If you’re looking to expand your reach and get your products
into some retail stores around your city, province or even country, you need
to make a plan. Here are some areas to think about and 10 steps you can follow to get started!
Set your Wholesale prices –
Selling at a craft show or online is much different than selling through a
boutique. You get to keep majority of your profits whereas retail stores will pay you your wholesale prices, not retail prices. Have a look over our guide on How to Calculate the Price of your Handmade Products so you can be sure you're setting your retail and wholesale prices properly. Typically wholesale prices
are half of your retail price. This means when you sell an item at a craft
show, you get to keep all the money that’s listed on the price tag and
after your costs are covered, the rest is profit. Selling wholesale, you get half the money that's on the price tag and the rest goes to the boutique. When you cut your retail price in half, will you still be happy with your profits? If you’re looking at
selling through boutiques, you may need to raise your prices across the board.
Stick to your prices – it would
be unfair to sell your products at a much lower price on your website, than
boutiques are selling them at. If you decide to raise your prices in order to
make a profit through wholesales, you should keep your prices consistent. You
can still have sales or offer promotions when customers purchase through you
(just as stores may do if they buy your items upfront).
Wholesale or Consignment?
Decide what type of a deal you would like to make with store owners. Wholesale
means the retailer will purchase your products and pay for them upfront.
Consignment means that you will give the store some stock and they will pay you
the wholesale price (or a decided percentage) if they sell. If they don’t sell
after an allotted amount of time, you take the stock back. If you’re the new
kid on the block, consignment may be a good way to get your foot in the door as
it’s less risk for the retailer. Learn more about the differences, plus some pros and cons to each.
Set your policies – make up a
set of policies you would like to follow to be sure partnerships with boutiques will benefit your
business. Think about how far in advance you would like orders to be placed, who takes care
of shipping costs, when you get paid and if it’s a consignment deal: how
frequent the cheques will be and how long your items will stay in their store
in the case they don’t sell. These don't have to be written in stone as it's always good to be flexible when negotiating, but if paying for shipping is going to cut into your profits big time, you'll want to be aware of that before you make any deals.

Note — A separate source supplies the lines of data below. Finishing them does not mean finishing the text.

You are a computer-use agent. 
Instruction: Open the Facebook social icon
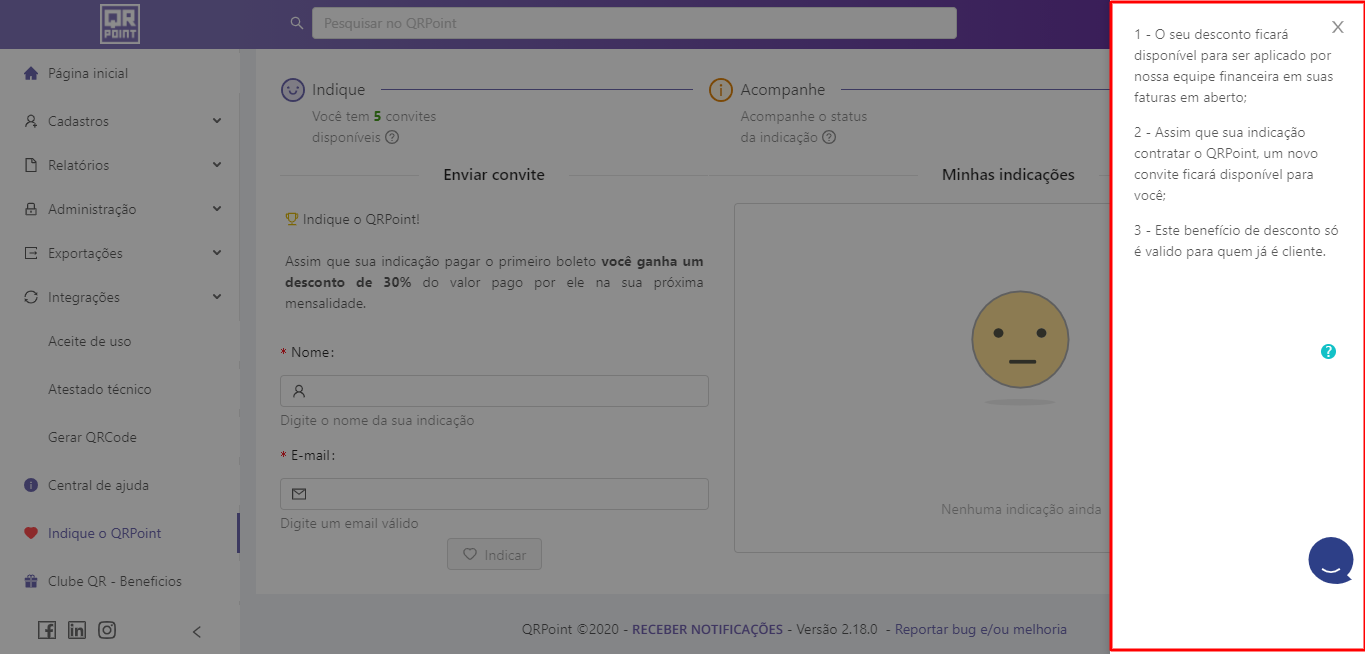pos(47,630)
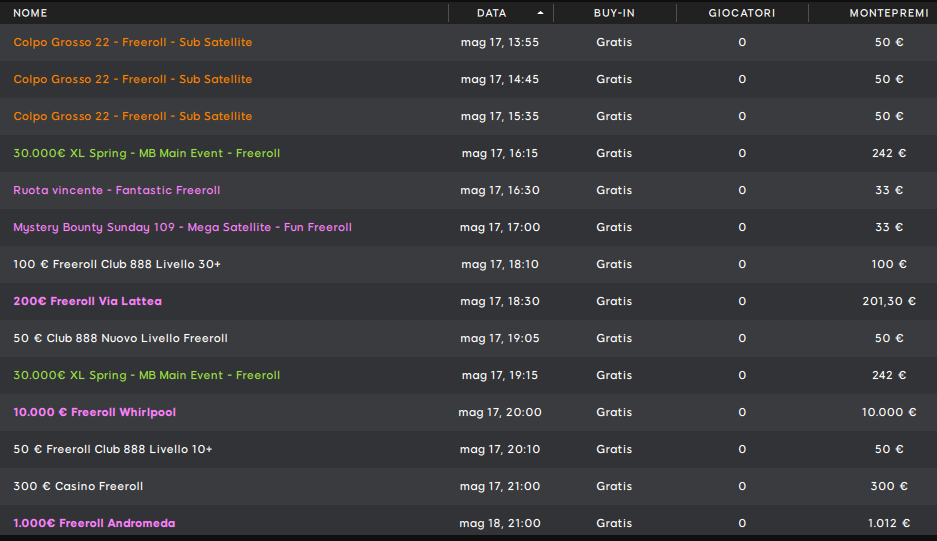Select XL Spring MB Main Event 19:15

(x=468, y=376)
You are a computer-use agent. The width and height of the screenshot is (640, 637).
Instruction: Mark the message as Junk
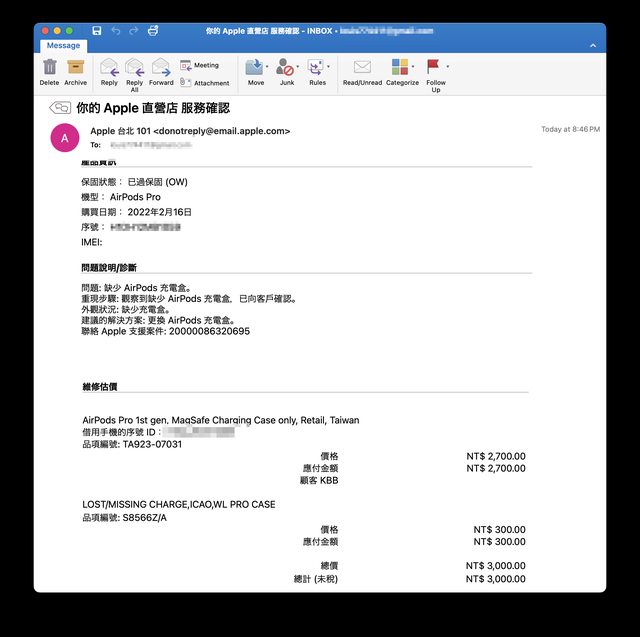285,67
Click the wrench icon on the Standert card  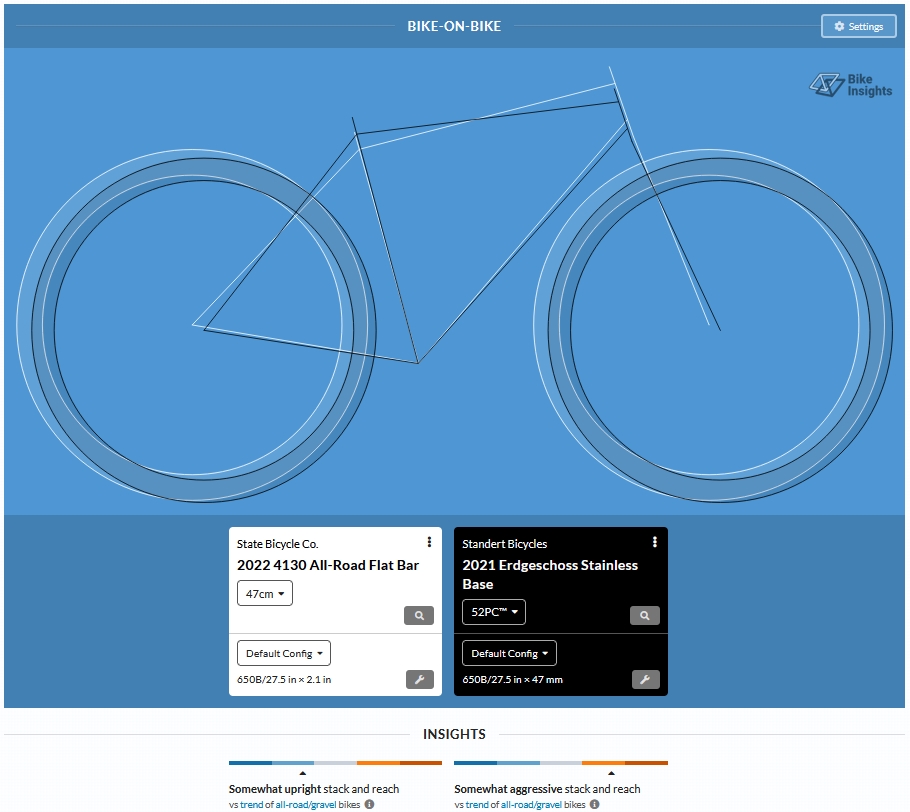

Get ahead of schedule – once
you get into boutiques, you have to work with their schedule. Buyers will often
do all their purchasing months ahead of a season so even though you’re still in
flip-flops and shorts, they’re thinking about scarves and hoodies. You have to
think ahead and organization is a must. If they send you an order, you need to
be able to fill it by their deadline.
Research some boutiques – find
out which retailers support local vendors and handmade goods. If you can, visit
their stores to get a feel for them and make sure they’re a fit for you. It
won’t benefit either of you if your products don't fit their demographic and will be overlooked by customers. Create a master list of ideal boutiques you could work with in
Choose your A-team - which
retailers would you love to see your handmade products in? Create a smaller list of
boutiques you would like to approach first and try to be sure they’re not competitors
on the same street. Just as you like to be different from other vendors at a
craft show, boutiques want to carry unique products that customers specifically visit their
store for. Buyers will often ask if any other stores are carrying your items to
be sure there isn’t a conflict. Make sure your list isn’t too big either; you
need to be able to fill each of their orders in a timely manner.
Create a Look-book – even if
you're bringing some items in for them to view, you’ll only want to bring a
sampling (unless the owner specifies they’d like to see more). A look-book is a
great way to create a cohesive story and show off more of your product line.
Set up a meeting – call and ask
whom you should speak to in regards to the stock they carry. Generally the
owner takes care of that in smaller boutiques so alternatively, you could ask
to speak to them. See if you can set up a meeting to stop by and show
them some of your items. If you’re not in the same city as the retailer, try to get
the Buyer/Owner on the phone and ask if you can email them some photos of your
work or a look-book. Always try to talk to someone in person or on the phone
first as opposed to email being your first contact (emails are too easy to miss
10) Stay on the lookout – when you’re on vacation or traveling
somewhere new, keep an eye out for retailers that might be a fit. It’s hard to
know which areas and stores are trendy when you don’t know the city but you can
find out first hand when you’re exploring. Keep the same points in mind; ask if
the owner or manager is in, introduce yourself and ask if you can email them
about your products once you’re home from your trip. Bonus points if you have a
look-book or business card you can hand out right then and there.